В то же время Гончаров показывает в своем герое не только "уныние", не только невозможность трезвения и бодрствования. Гончаров с большой симпатией относится к своему герою как представителю русского менталитета вообще. Он оставляет для Ильи Ильича надежду на спасение души. Писатель указывает на то единственное, что может оправдать Обломова. При внимательном чтении романа обнаруживается, что Гончаров, несомненно, намекал на заповеди блаженства, когда упоминал в романе устами других героев "чистое сердце" Ильи Ильича. Ибо среди Евангельских блаженств упоминается и это: "Блажени чистии сердцем, яко тии Бога узрят" (Матф., гл. 5, ст. 8).

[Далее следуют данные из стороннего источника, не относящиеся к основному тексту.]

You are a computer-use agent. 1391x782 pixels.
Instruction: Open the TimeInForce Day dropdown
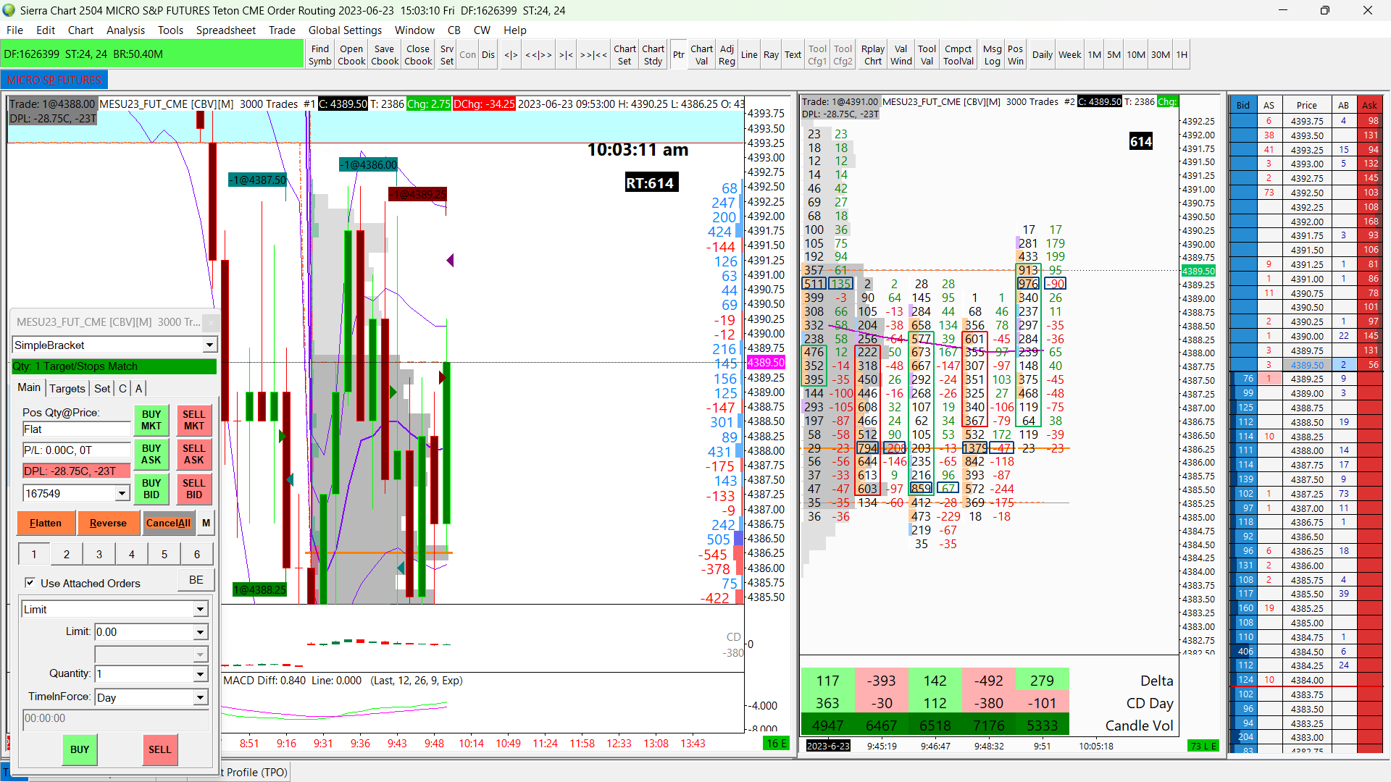200,698
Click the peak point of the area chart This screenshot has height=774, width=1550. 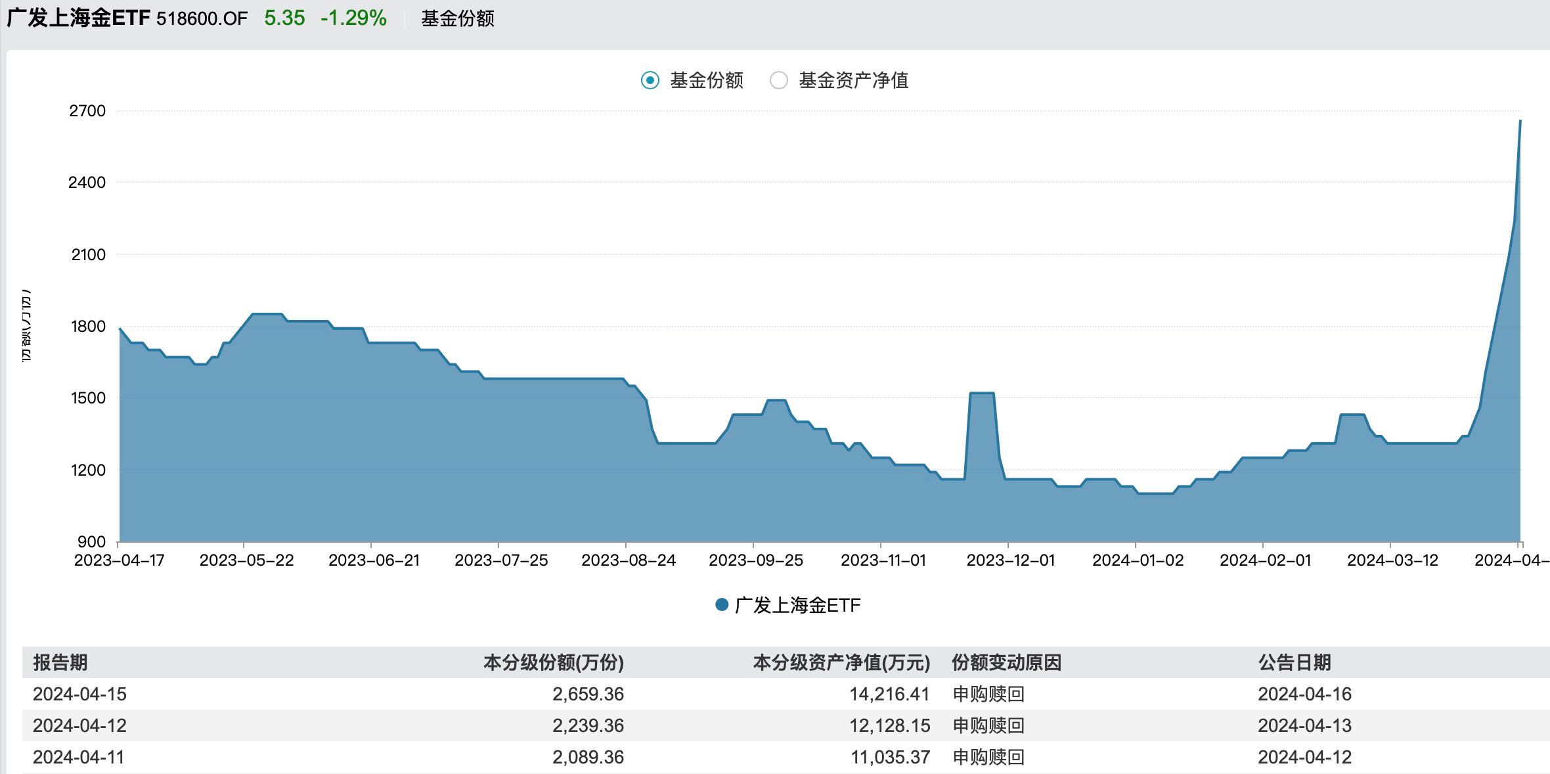1522,122
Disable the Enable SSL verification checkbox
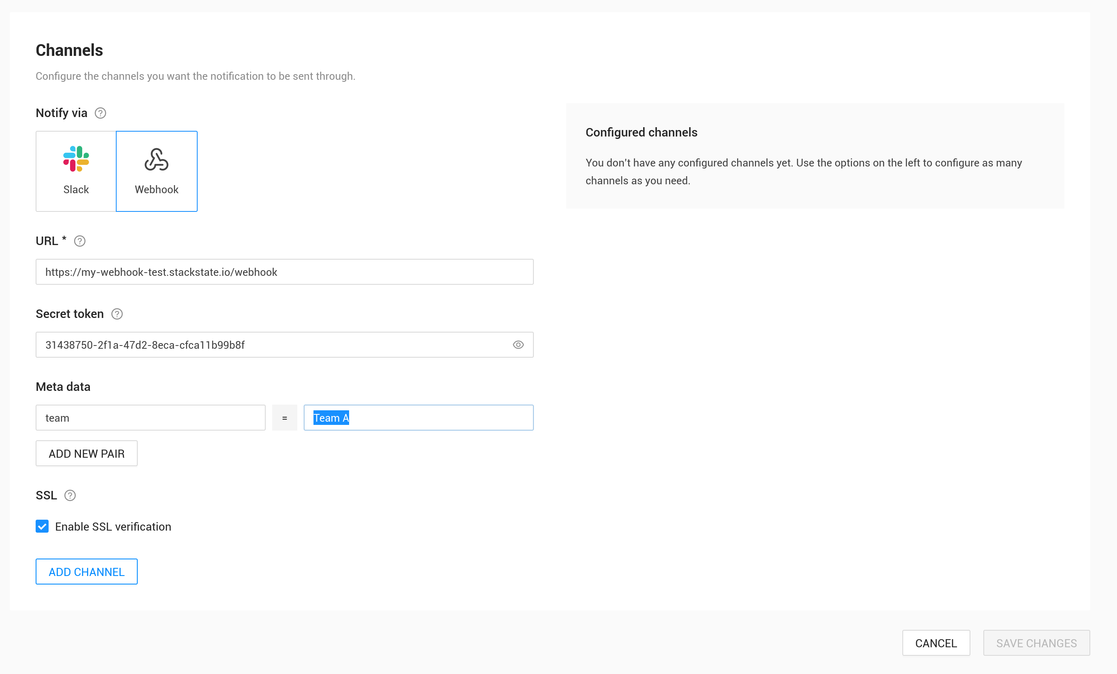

Может быть, стоит обратить внимание на то, что Обломов не только чист сердцем, но и кроток (Ольга в прощальном разговоре говорит: "Ты кроток... Илья"). И здесь вспоминается еще одно Евангельское блаженство: "Блажени кротции, яко тии наследят землю" (Матф., гл. 5, ст. 5).
В самые патетические минуты своей жизни Илья Ильич плачет. И это не случайно у Гончарова, помнящего о Нагорной проповеди Христа: "Блажени плачущии, яко тии утешатся" (Матф., гл. 5, ст. 4). Слезы Обломова, заметим, это не злые слезы эгоизма или оскорбленного самолюбия. Гончаров, видимо, не случайно всегда подробно и тщательно выписывает, как именно плачет Илья Ильич. В прощальной сцене с Ольгой, например, это не только слезы об утраченной навсегда любви, но и слезы покаяния. На жестокое слово Ольги ("А нежность... где ее нет!") Обломов "в ответ улыбнулся как-то жалко, болезненно-стыдливо, как нищий, которого упрекнули его наготой. Он сидел с этой улыбкой бессилия, ослабевший от волнения и обиды; потухший взгляд его ясно говорил: "Да, я скуден, жалок, нищ... бейте, бейте меня!" (Ч. 3, гл. XI). Так же многозначительно показаны и слезы Ильи Ильича при воспоминании о матери: "Обломов, увидев давно умершую мать, и во сне затрепетал от радости, от жаркой любви к ней: у него, у сонного, медленно выплыли из-под ресниц и стали неподвижно две теплые слезы" ("Сон 0бломова"). Правда, Гончаров не был бы самим собой, если бы рядом с патетическими и, так сказать, "серьезными" слезами не показал бы и слез ложно патетических, отсвечивающих авторским юмором: "Ему доступны были наслаждения высоких помыслов; он не чужд был всеобщих человеческих скорбей? Он горько в глубине души плакал в иную пору над бедствиями человечества... Сладкие слезы потекут по щекам его" (Ч. 1, гл. V).